GM commits to invest $1 billion in Michigan by 2030
Automaker, state agree to cap tax credits, but won't specify amount
DETROIT – General Motors on Tuesday said it would invest $1 billion in its home state by 2030.
As part of the commitment, the automaker said it would be putting $356 million into a new engine line in Flint and driveline and powertrain components in Saginaw and Grand Rapids, creating more than 50 jobs and helping to retain nearly 500 positions.
- Flint Engine Operations: $263 million for a future engine program. The investment retains approximately 410 hourly and salaried jobs at the plant.
- Saginaw Metal Casting Operations: $50 million for driveline components. The investment retains 68 jobs.
- Grand Rapids Operations: $43.35 million for powertrain components.
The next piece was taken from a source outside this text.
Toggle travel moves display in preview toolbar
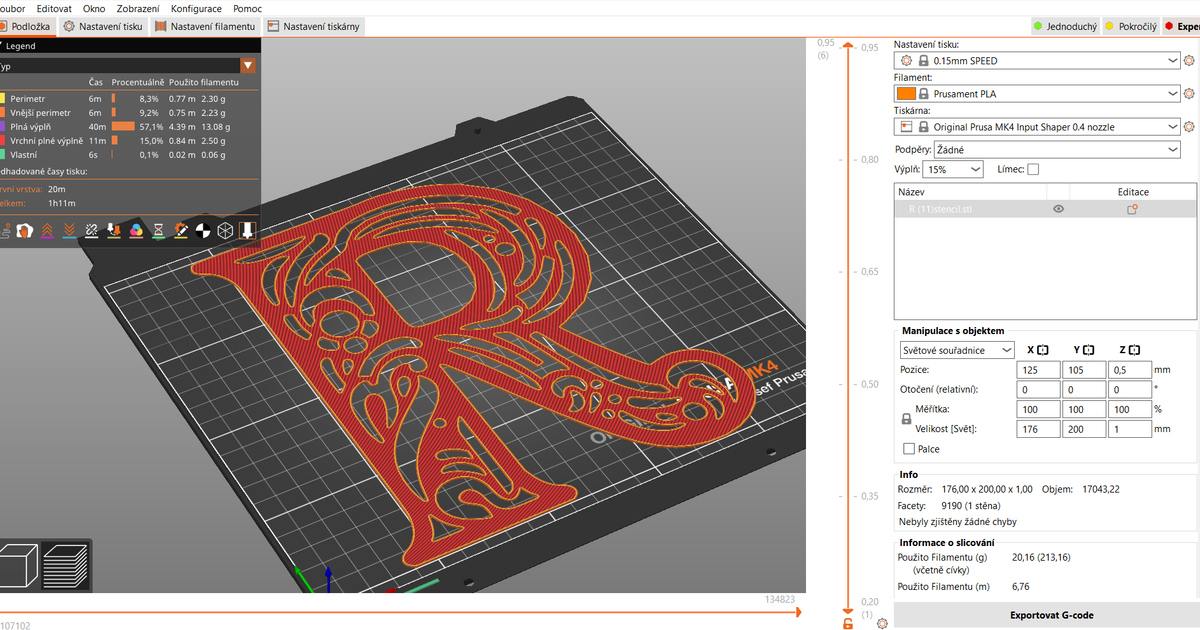 [6, 232]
The investment creates 55 and retains 15 jobs.
“These investments will better position GM and its work force to produce high quality engines and components for customers who demand greater fuel efficiency and performance from our vehicles,’ said Bill Shaw, GM North America Manufacturing Manager.
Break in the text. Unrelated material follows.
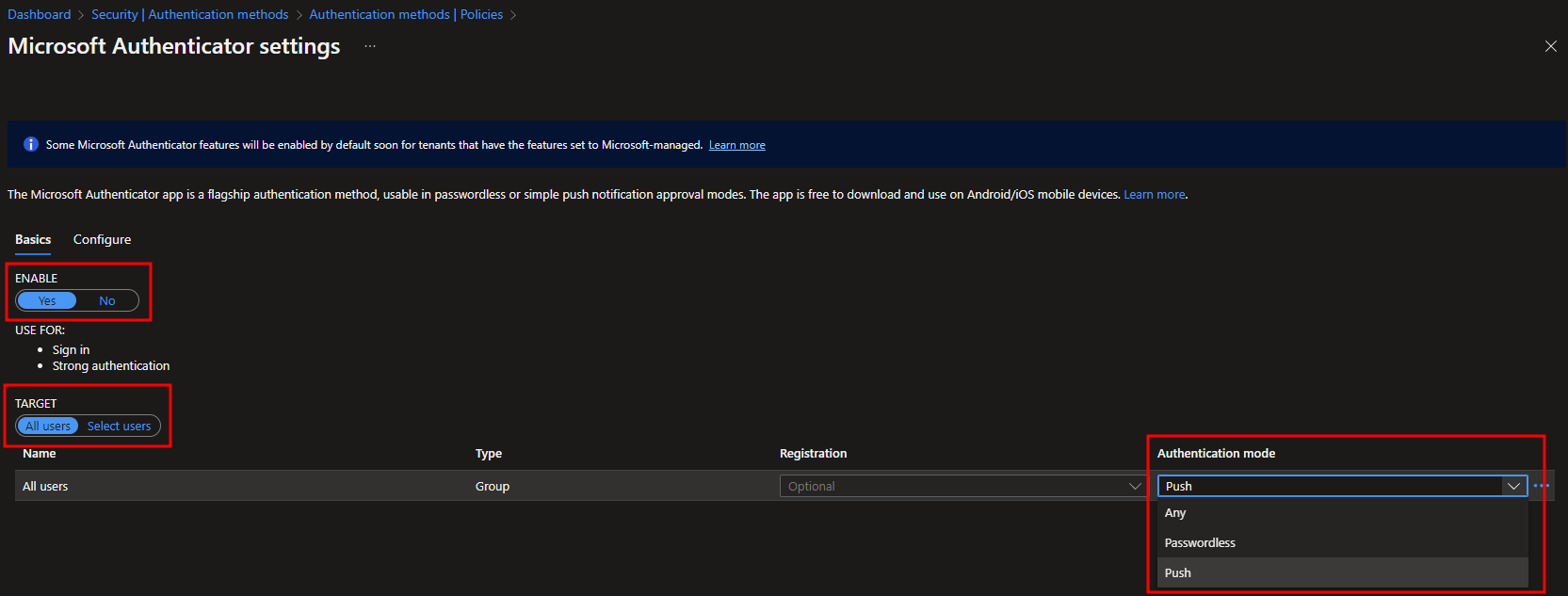Pick Push from the dropdown list

tap(1178, 572)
Since 2009, GM has made investment commitments in Michigan of more than $9 billion.
Michigan, GM agree to cap tax credits
GM and Michigan Strategic Fund under the Michigan Economic Growth Authority (MEGA) have agreed to cap the state's liability for lucrative tax credits but won't specify the amount.
The agreement was approved Tuesday by Michigan's economic development board. It's the latest deal to help Gov. Rick Snyder and future administrations better budget for billions in tax incentives authorized when Michigan was hemorrhaging jobs.
GM qualifies for an annual tax credit for retaining up to nearly 35,000 jobs, good through 2029. Under the agreement, the automaker can claim a maximum level of tax credits but the company refused to make that figure public, saying it is proprietary.
Michigan reached pacts earlier this year with Ford and Fiat Chrysler, which released their cap levels.